ズダァン! ズダァン! ズダァン! ズダァン! ズダァン! ズダァン!


 速射モードで放たれた六発の砲弾は、うち二発が二体のゴーレムの胸部に直撃。

 直撃を食らった二体の悪鬼オーク型ゴーレムは、体の内部で起きた爆発によって木端微塵に吹き飛ばされた。

 そして、残りの四発は地面にめり込んだ瞬間に炸裂。

 その爆発によって近くに居た三体のゴーレムは、各部位を破壊されて地面に倒れこんだ。

 そこへ止めの追撃が飛んできて、起き上がろうとしていたゴーレムたちを一体ずつ粉微塵に仕留めていく。


 最後のゴーレムが破壊されると、うおーっと兵士たちから歓声が上がった。

 艦橋内でも陛下とオクセンシェルナが手を取り合って喜び、アルテオンと彼の従者が、その威力に口をあんぐりと開けていた。


「こ、これが魔法戦艦の威力……。いやはや、何という破壊力なのだ。しかしヴォルティスの奴、人知れずあのようなゴーレムを開発していたとは……。まさか、王都に閉じ込められているハイネスたちは、今あのゴーレムを相手に戦っているとでも言うのか……」


 と、アルテオンが苦渋に満ちた表情で、部下の無事を危惧した。

 すると、天井のスピーカーから着信を報せる電子音が鳴り響いたので、即座にライラが反応した。

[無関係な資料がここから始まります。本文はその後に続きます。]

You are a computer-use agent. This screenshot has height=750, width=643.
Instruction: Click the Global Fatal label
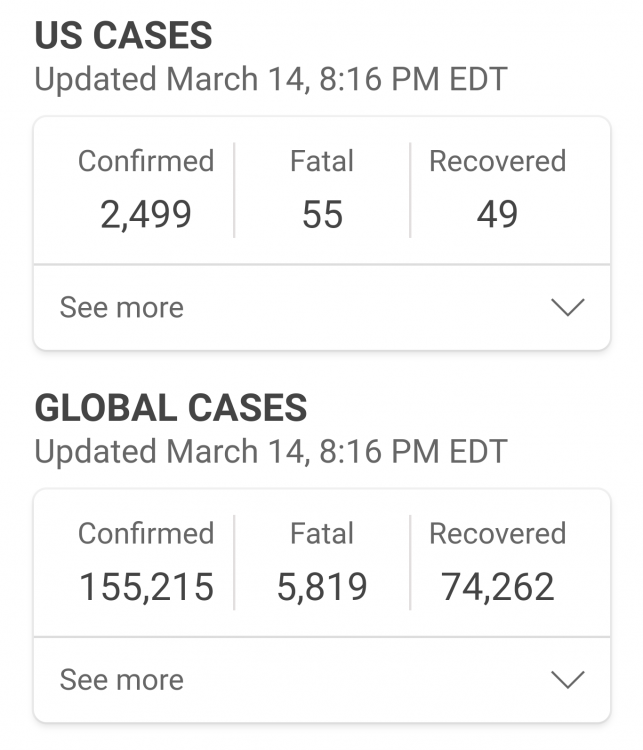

「はい、こちらグランドホーネット司令室ライラちゃんです!」


――ゴ、ゴルザです。ロトス平原の部隊は…壊滅……。か、怪物がそちらに…注意されたし……


「はあっ!? 壊滅? ゴルっち、一体何が起きたんですか!? それに怪物とはなんです!? ゴルっち、聞こえますか!?」


 ライラは必死にヘッドセットに向かって呼び掛けるが応答はない。

 すると、窓の外を伺っていた護衛の兵士が素っ頓狂な声を上げたので、ライラたちは一斉に兵士の指差す方を注視した。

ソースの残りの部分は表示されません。